How Evaluation Data Gets Into Training Corpora

The mechanism isn't a secret conspiracy. It's structural and nearly inevitable given how LLM pretraining works.

Modern frontier models train on web-scale datasets — Common Crawl snapshots, GitHub, arXiv, StackExchange, Reddit threads. The popular benchmark datasets like MMLU, HumanEval, and GSM8K are publicly available on GitHub and Hugging Face, routinely discussed in academic papers that land on arXiv, and referenced in StackExchange answers. When you vacuum up the internet, you get the benchmarks too.

The contamination takes several forms. Direct inclusion is the most obvious: a GitHub repo with HumanEval problems sits in the training data. But there's also paraphrasing contamination, where synthetic datasets derived from benchmark questions end up in training (CodeAlpaca contained approximately 12.8% rephrased HumanEval samples). There are discussion forums where people post benchmark questions and solutions. There are study guides built from MMLU content. The test sets diffuse through the web over time.

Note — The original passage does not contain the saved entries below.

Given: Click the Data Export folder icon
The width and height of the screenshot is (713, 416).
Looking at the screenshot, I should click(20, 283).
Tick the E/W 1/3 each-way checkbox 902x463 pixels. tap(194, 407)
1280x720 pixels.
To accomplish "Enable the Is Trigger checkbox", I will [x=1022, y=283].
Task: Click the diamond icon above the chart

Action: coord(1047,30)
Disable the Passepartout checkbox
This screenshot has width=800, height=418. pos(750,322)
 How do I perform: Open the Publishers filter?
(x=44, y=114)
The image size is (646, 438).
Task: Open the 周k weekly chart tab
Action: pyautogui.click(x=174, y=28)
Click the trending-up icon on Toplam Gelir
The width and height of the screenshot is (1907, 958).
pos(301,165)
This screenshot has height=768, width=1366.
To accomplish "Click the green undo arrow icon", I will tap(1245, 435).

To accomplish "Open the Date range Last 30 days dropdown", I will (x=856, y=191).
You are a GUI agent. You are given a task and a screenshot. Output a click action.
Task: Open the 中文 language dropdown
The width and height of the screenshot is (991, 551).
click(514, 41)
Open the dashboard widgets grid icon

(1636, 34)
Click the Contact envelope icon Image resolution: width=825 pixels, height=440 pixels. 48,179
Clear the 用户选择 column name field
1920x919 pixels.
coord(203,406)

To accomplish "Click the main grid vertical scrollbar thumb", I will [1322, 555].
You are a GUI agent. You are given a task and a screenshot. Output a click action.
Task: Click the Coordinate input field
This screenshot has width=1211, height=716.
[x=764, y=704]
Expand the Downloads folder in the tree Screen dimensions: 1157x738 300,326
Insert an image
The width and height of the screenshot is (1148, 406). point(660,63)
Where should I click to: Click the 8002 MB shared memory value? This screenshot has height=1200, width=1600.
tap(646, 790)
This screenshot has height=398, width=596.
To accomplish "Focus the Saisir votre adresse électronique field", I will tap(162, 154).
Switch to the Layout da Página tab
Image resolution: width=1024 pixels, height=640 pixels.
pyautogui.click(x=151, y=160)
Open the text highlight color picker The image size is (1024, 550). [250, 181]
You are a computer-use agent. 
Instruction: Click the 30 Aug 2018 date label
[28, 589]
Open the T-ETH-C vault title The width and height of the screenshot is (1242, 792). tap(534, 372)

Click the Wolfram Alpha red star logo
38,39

For LLaMA 2, researchers found over 16% of MMLU examples were contaminated, with 11% "seriously contaminated" — meaning more than 80% of tokens from those examples had appeared in pretraining data. For HumanEval, contamination rates across major open-weight pretraining sets range from 8% to 18%.

The harder question is whether this constitutes actual performance inflation, or whether the model is genuinely learning something from those contaminated examples that transfers. The MMLU-CF results answer this directly: the gap is real and substantial.

Why Standard Detection Methods Keep Failing

The industry's first-pass response to contamination concerns was n-gram matching: check if the test inputs appear verbatim in the training corpus. This works for direct inclusion. It completely fails for everything else.

A 13-parameter Llama model demonstrated this vividly by achieving GPT-4-level performance on MMLU, GSM8K, and HumanEval after training on paraphrased versions of the test sets. The paraphrases passed n-gram decontamination filters trivially. The model had effectively memorized the answer distribution without storing the literal text.

More recent detection approaches use semantic similarity (sentence-BERT embeddings), perplexity analysis (contaminated examples show anomalously low perplexity relative to uncontaminated neighbors), and membership inference attacks. These catch more contamination, but research in 2025 showed a new problem: contamination evidence can be concealed through post-training with clean data even after supervised fine-tuning contamination is detectable. You can train away the fingerprints.

This is the adversarial dynamic that makes benchmark scores fundamentally unreliable for closed-source models: the people creating the benchmarks can't audit the training data, and the people training the models have strong incentives to score well.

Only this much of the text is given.